La convivencia de que ahora hablo es, obviamente, el hábito de vivir en paz y en cooperación con el discrepante político o religioso, y, por consiguiente, la aceptación sincera de una vida pública en la cual sean de hecho reconocidos la razón de ser de las opiniones del discrepante, su derecho a expresarlas libremente y la posibilidad de su acceso al poder, si por vía pacífica logra que la mayoría de sus conciudadanos la compartan. La convivencia civil no consiste en el bobo panfilismo, ni en la ocasional fusión emotiva -ante un tirano o ante un ejército invasor, por ejemplo- del «todos a una», ni la tolerancia del asesinato político, del tráfico de drogas o de la trata de blancas, y en modo alguno excluye, más bien exige, la existencia de tensiones dialécticas y críticas entre los discrepantes. Consiste la convivencia, en suma, y tal es su nervio, en admitir de buen grado que uno no puede nunca ser dueño de toda la razón, que el otro, por adversario que sea, puede tener buena parte de ella, y en obrar en consecuencia. Todo lo cual supone que la conciliación entre los discrepantes -o cierto consenso o concierto entre ellos; concertación no me parece palabra adecuada- es condición previa para que la convivencia civil se establezca en una sociedad bajo forma de hábito consistente.Y puesto que de lo que en este momento se trata no es de lograr precisiones semánticas, sino de saber qué debe hacerse aquí y ahora para que la conciliación entre los españoles políticamente discrepantes sea real y firme, por fuerza hemos de poner nuestra mirada en lo que a este respecto en España ha pasado, pasa y -esto es lo más grave- puede pasar.

Hablaré de mi experiencia. Desde mi infancia he visto cómo la vieja inconcillación de los españoles -bajo ella, qué claro me resulta ahora, una más o menos extensa e intensa propensión a la guerra civil- se ha exacerbado en muy diversas formas: inconciliación entre católicos y no católicos (consecuencias de la «ley del candado», discurso de Alfonso XIII en el cerro de los Angeles), entre socialistas y burgueses (huelga revolucionaria de 1917), entre militares y paisanos (juntas de defensa), entre monárquico-dictatoriales y republicanos (años finales de la monarquía de Alfonso XIII), entre socialistas revolucionarios y republicanos constitucionales (octubre de 1934), y luego todo lo acontecido desde 1936 hasta 1939, más aún, hasta 1975, y por 5n los sucesos del 23 al 24 de febrero último. De esa historia somos continuadores y herederos, aun cuando muchos de sus episodios, incluso los terribles de la última guerra civil y la represión subsiguiente, parezcan borrados de la memoria de bastantes españoles. Pues bien: todo ello supuesto, qué es lo que procede hacer?

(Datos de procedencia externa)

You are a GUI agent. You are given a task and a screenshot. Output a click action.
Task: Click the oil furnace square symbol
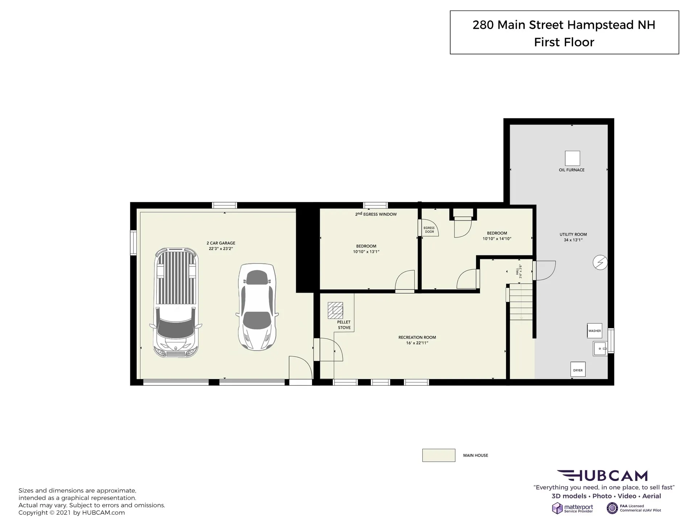(x=572, y=158)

Para algunos, acaso para muchos, admitir que está totalmente olvidado aquello de que no se habla o no quiere hablarse, pensar que tras la experiencia de la última guerra civil opera tácitamente en los españoles la convicc de que esa guerra civil fue en verdad «la última», dar por histórica, moral y políticamente liquidado todo lo que a ella se refiere, y no atender sino a la erradicación del terrorismo, a la lucha contra la inflación, al cáncer del paro y a los problemas que la Generalidad y el Gobierno de Euskadi, con Herri Batasuna a su flanco, vayan planteando.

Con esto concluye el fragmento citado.